Optimization Without Gradients

Sections

• Hill Climbing
• Simulated Annealing
• Local Beam Search
• Evolutionary and Genetic Algorithms

This is a quick run-through of some popular metaheuristics that try to find the global maximum of a real-valued function \( f \) when we are unable to calculate gradients for gradient methods. There are countless variations of these algorithms. The simplistic ways I will describe here are just one particular way of implementing each algorithm.

This article is actually a short summary of chapter 4 of the textbook Artificial Intelligence: A Modern Approach, 4th Edition, which did a fantastic job at describing these algorithms in an accessible way.

One last thing to point out is that one of the No Free Lunch Theorems proved that none of these algorithms can be said to be strictly better than their peers in general. However, if you know some specifics about the function you are trying to optimize, you might have a reason to use one of them over the others. I wrote about this here in an article here.

Hill Climbing

The idea of this algorithm is to start at a random input location, then keep looking in the local neighborhood for better locations to move to.

• Start at a random input location \( x_1 \).

• Calculate \( f(x_1) \) as well as the values of \( f \) in some local neighborhood of \( x_1 \).

• Pick a different location \( x_2 \) in this neighborhood that has a higher \( f \) value. That is, \( f(x_2) > f(x_1) \).

• Keep repeating this process until we can no longer find better locations to move to. This means that all points in the local neighborhood result in lower values of \( f \).

You might be wondering, wouldn’t we get stuck at a local optimum? And you would be correct. The hill climbing algorithm returns a local maximum, which need not be the global maximum. This will be a recurring pattern among all the algorithms described here.

Simulated Annealing

• We have a temperature variable \( T \) that starts at some arbitrary number and goes to \( 0 \) over time.

• If \( T = 0 \), return the current location.

• Start at a random input location \( x_1 \).

• Select a new random input location \( x_2 \).

• Move to the new location if \( f(x_2) > f(x_1) \).

• Else, move to the new location with probability \( \exp^{\frac{f(x_1) - f(x_2)}{T}} \).

Note that \( f(x_2) <= f(x_1) \implies f(x_2) - f(x_1) <= 0 \). So, \(0 <= \exp^{\frac{f(x_1) - f(x_2)}{T}} <= 1\) and can be used as a probability.

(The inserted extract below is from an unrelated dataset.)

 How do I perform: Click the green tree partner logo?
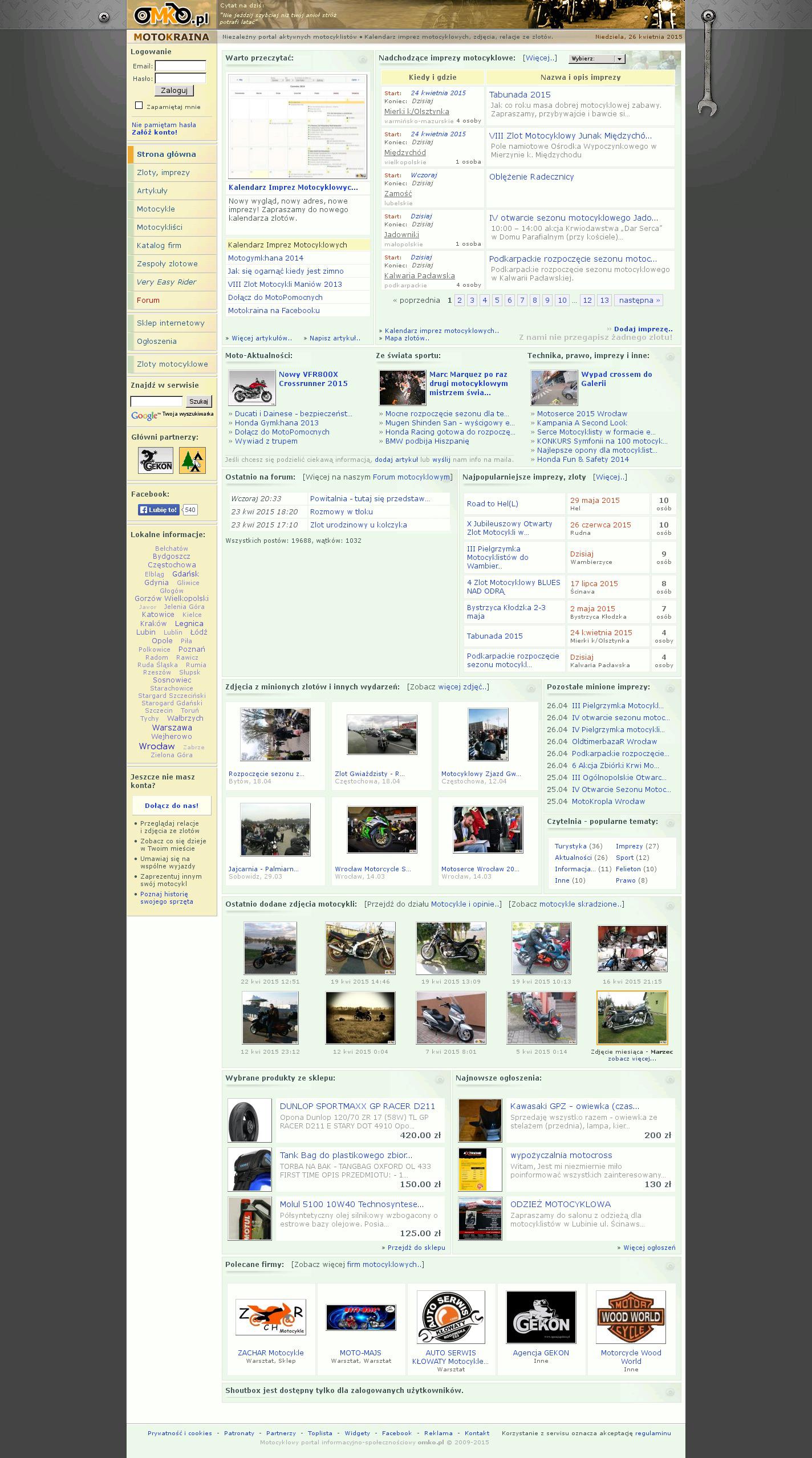(192, 460)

In contrast to hill climbing, simulated annealing attempts to avoid getting stuck at a local maximum by randomly exploring the search space. As the temperature approaches \( T = 0 \) over time, the algorithm is less likely to jump to suboptimal points. We have the freedom to choose how the temperature changes over time.

There are various results showing that if we pick the correct temperature \( T \), then simulated annealing will find the global optimal with probability \( 1 \). But do note that it might still take a tremendously large amount of time to do so!

Local Beam Search

• Start with \( k \) random input locations.

• At each step, generate the next input location based on those \( k \) locations.

• Select the best \( k \) input locations from the entire pool of locations.

• Repeat the three previous steps.

The next input location in the second step could be found by searching the local neighborhoods, like in hill climbing, or by any other method.

One problem with this approach is that because we are always selecting the \( k \) best input locations from the entire pool, all \( k \) threads could get stuck at the same local maximum. Instead of always selecting the \( k \) best, we could select \( k \) locations at random, weighted by their \( f(x) \) values, similar to the random jumps in simulated annealing.

Evolutionary and Genetic Algorithms

Evolutionary algorithms are a massive topic containing many different algorithms inspired by the process of biological evolution. Again, do keep in mind that the No Free Lunch Theorems proved that there is no general advantage to be gained from using one of them over another. Broadly speaking, the steps in most evolutionary algorithms are roughly as follows:

• Start with a population of \( n \) agents.

• Measure the fitness of each of these agents using a fitness function.

• Then, agents might produce children with a probability that increases with their fitness.

• Randomly choose children to mutate.

• Replace previous low-fitness agents with these children.

Genetic algorithms are a type of evolutionary algorithm where agents are binary strings. This representation tries to mimic DNA sequences.